We find the results of this train of reasoning clearly expressed by the second Isaiah. In the fifty-third chapter of Isaiah, which is the great Messianic chapter of orthodox Christians, and which probably exercised an important influence over the mind of Christ, three kinds of atonement are described. Partly Israel’s sufferings are represented as an atonement offered for Israel’s own sins; partly Israel’s sins are regarded as atoned for by the undeserved suffering of the few righteous Israelites, faithful adherents of Jahveh, on whom the national misfortunes fell as well as on the rest of the people; while put more strongly, and running through the whole chapter, is the idea that Israel’s sufferings atoned for Gentile sins. The beautiful phrase at the end, “He made intercession for the transgressors,” means that Israel, though oppressed and bruised by the Gentiles, was still ready to be a mediator leading them to God. In the previous chapter the astonishment of the Gentiles at the fact that so insignificant a people possessed so great a revelation, is described by the same method of personal illustration, universally adopted by the prophets.[47] Interpreted Messianically, in a literal sense, these passages were afterwards of importance to Christianity.

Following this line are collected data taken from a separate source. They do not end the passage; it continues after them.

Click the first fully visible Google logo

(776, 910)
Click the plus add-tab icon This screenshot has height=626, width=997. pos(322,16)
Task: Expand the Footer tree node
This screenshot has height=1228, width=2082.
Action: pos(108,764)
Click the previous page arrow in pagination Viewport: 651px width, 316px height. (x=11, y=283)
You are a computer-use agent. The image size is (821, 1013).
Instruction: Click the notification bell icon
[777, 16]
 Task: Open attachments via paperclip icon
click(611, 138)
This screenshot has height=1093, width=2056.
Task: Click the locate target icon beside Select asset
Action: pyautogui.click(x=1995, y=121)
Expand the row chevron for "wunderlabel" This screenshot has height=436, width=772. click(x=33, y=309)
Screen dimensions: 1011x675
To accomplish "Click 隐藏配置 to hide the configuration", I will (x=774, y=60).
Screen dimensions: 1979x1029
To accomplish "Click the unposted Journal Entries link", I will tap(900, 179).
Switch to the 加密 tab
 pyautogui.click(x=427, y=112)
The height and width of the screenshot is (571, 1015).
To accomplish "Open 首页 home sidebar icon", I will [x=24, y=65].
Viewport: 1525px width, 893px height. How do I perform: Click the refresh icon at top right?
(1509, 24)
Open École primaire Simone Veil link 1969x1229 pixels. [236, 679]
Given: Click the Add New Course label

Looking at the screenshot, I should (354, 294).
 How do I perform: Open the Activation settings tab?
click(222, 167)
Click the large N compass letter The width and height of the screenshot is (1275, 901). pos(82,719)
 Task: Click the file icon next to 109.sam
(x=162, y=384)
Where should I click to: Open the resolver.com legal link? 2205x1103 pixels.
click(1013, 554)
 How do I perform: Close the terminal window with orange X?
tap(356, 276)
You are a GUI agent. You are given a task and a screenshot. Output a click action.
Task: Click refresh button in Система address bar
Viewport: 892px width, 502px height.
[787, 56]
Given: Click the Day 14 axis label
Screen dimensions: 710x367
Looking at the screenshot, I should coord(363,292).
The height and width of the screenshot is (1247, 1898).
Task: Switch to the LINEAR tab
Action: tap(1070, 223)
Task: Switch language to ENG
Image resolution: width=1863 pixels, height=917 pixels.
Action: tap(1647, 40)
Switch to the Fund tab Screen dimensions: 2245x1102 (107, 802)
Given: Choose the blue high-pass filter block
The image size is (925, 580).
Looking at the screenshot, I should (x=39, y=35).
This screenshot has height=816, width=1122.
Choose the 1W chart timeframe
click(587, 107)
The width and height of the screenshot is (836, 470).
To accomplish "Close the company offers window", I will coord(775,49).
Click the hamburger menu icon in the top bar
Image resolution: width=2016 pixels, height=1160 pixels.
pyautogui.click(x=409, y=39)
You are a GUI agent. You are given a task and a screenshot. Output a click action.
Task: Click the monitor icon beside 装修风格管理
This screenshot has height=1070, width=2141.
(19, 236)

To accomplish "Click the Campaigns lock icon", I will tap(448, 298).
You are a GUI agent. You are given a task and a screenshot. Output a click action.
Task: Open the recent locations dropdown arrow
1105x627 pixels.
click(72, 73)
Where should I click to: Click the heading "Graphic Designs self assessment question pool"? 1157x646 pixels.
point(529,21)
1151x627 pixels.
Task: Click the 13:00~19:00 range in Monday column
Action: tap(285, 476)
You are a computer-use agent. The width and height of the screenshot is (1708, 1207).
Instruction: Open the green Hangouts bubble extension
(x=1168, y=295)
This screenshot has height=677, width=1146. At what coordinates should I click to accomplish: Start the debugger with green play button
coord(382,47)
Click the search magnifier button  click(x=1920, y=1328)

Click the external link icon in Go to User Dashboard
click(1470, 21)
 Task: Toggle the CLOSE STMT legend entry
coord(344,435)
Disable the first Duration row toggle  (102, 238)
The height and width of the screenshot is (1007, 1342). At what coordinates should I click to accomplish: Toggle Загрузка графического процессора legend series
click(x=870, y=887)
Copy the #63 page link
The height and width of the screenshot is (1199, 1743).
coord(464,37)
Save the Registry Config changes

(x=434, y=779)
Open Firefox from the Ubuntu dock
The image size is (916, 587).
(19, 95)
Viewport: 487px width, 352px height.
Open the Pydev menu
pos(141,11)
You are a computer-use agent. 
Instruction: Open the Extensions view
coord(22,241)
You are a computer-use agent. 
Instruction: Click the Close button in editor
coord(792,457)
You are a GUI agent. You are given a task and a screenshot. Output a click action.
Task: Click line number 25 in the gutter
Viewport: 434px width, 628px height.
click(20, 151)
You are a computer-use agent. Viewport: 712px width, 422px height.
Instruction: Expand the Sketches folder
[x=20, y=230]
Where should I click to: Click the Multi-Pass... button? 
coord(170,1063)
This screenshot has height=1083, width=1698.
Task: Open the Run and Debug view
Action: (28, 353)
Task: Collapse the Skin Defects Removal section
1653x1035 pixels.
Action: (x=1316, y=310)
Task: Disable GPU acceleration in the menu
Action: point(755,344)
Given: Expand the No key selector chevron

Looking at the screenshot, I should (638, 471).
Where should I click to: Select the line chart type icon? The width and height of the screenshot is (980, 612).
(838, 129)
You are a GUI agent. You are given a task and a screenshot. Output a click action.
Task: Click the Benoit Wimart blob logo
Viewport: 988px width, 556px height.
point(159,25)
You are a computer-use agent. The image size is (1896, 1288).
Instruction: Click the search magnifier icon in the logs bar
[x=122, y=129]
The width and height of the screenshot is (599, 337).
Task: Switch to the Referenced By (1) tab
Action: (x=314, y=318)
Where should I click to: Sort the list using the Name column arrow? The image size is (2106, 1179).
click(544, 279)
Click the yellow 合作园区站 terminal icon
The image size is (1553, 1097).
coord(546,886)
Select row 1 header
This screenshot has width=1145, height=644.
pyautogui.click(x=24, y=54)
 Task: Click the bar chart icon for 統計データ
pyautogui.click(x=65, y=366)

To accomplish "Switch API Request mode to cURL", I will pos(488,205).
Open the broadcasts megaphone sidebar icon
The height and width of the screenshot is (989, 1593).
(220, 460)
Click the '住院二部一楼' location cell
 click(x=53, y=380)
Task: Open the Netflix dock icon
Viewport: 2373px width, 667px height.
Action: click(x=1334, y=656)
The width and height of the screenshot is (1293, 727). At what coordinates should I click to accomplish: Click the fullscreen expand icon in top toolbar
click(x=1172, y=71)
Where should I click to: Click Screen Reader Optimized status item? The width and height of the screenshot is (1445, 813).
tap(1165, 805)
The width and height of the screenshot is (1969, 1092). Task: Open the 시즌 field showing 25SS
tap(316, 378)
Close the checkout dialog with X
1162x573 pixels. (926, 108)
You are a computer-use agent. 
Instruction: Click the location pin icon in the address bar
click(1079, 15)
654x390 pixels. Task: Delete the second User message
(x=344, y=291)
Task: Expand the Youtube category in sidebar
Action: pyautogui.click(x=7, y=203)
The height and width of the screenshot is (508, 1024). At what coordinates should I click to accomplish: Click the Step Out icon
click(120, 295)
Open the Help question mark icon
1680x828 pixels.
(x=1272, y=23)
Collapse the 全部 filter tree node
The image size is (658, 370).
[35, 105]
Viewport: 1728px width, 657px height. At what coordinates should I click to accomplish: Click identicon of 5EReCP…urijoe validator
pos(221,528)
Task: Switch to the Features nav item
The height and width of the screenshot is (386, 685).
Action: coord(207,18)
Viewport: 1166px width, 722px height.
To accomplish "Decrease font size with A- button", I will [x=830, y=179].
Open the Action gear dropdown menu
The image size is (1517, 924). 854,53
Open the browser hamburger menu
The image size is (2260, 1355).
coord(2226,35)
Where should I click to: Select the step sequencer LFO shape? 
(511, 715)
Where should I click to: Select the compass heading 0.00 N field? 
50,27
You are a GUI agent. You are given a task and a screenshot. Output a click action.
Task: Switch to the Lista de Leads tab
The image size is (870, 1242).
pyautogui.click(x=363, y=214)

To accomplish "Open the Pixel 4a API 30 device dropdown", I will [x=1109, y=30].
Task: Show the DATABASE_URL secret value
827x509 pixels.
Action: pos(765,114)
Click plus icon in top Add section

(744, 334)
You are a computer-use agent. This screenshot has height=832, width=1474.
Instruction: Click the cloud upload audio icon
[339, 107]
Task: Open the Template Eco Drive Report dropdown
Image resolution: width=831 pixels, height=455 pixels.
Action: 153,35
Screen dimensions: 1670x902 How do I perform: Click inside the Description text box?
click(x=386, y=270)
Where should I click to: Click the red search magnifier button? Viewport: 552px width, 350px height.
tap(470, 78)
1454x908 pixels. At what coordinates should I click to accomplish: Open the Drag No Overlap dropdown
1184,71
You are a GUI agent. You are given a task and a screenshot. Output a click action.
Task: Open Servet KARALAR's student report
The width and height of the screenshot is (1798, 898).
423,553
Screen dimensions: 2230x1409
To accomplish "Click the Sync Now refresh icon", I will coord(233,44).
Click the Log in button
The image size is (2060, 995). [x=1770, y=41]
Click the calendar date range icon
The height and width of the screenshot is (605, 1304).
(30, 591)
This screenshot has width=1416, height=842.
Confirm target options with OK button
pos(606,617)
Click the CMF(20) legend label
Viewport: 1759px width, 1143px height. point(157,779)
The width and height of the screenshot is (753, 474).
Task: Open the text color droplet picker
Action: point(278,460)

The prophetic age, as a whole, was thus essentially a period of transition. In it Judaism was established, and the movement towards Christianity begun. Throughout the whole course of Israel’s history we see a gradual development of religion, religious forces steadily tending upwards and evolving higher ideas of God. Before the time of the prophets, these forces were working out a pure and moral monotheism; during and after it, they were working out the release of this monotheism from the fetters of nationalism, and preparing a religion for the civilised world.